In many situations, installing HDPE pipe is cheaper and easier than installation of other materials. HDPE weighs much less than concrete, iron and steel pipe, so transportation costs are lower and no heavy lifting machinery is required. HDPE is typically delivered in long-length coils, spools or sticks of straight pipe. Supplying HDPE on spools or coils can also reduce transportation costs as fewer deliveries are necessary.


HDPE installation requires fewer joints and fittings than other piping solutions, saving time and money during the installation process. Because HDPE is so flexible, it can be bent without requiring additional joints or fittings. This flexibility allows HDPE to be installed without trenches and over uneven terrain. Joints are typically heat-fused, and are as strong as the original pipe and do not leak. HDPE is also durable, with an expected service life of 50 to 100 years, and is fully recyclable.


HDPE can be installed using standard methods like pipe bursting, directional drilling, trenching and microtrenching.


Pipe bursting is a trenchless method used to replace buried sewer, water and natural gas piping, eliminating the need for a traditional construction trench and associated equipment. This method has become a practical solution for replacing and rehabilitating aging infrastructure. This less-invasive method leaves the remnants of the old pipe in place: no digging, haul-off or disposal is needed. Other methods of removing or replacing the old pipe can be three to five times more expensive.
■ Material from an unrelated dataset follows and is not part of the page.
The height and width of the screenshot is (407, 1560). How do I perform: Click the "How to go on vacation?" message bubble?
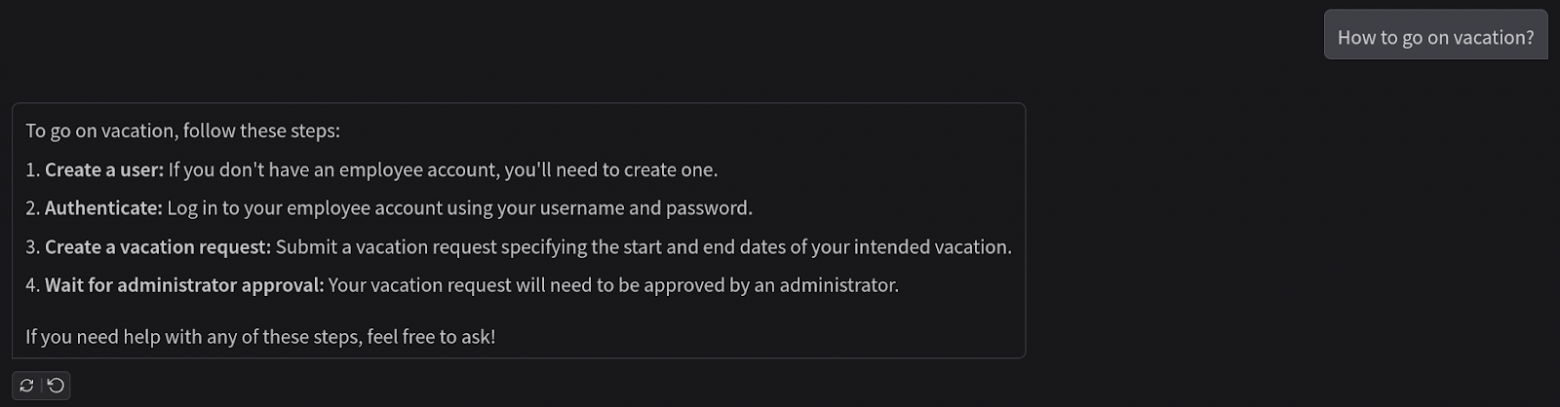pyautogui.click(x=1435, y=37)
When pipe bursting is not an option, HDPE pipe can be installed via horizontal directional drilling. While more invasive and damaging to the surface than pipe bursting, horizontal directional drilling is far less invasive than trenching. Directional drilling also allows for larger diameter pipe installation, such as trunk and mainlines but requires specialized installation equipment. The drill bit assembly needs to be changed each time the hole size increases. While the majority of soil and rock formations can be drilled horizontally, soils with a high percentage of gravel and cobbles may cause problems.


Traditional trenching excavation is invasive and may cause significant surface damage and disruption. Depending on pipe size and installation location, this installation method may require heavy equipment and numerous personnel. However, HDPE’s flexible nature means that trench alignment does not have to be as precise.


For small-size HDPE piping applications, such as data pathways, microtrenching is recommended. This installation method is an economic solution for reducing network building, construction and reinstallation costs. Microtrenching is minimally invasive and rarely damages or disrupts existing infrastructure. An overview of the various trenching methods can be found on the Plastics Pipe Institute website.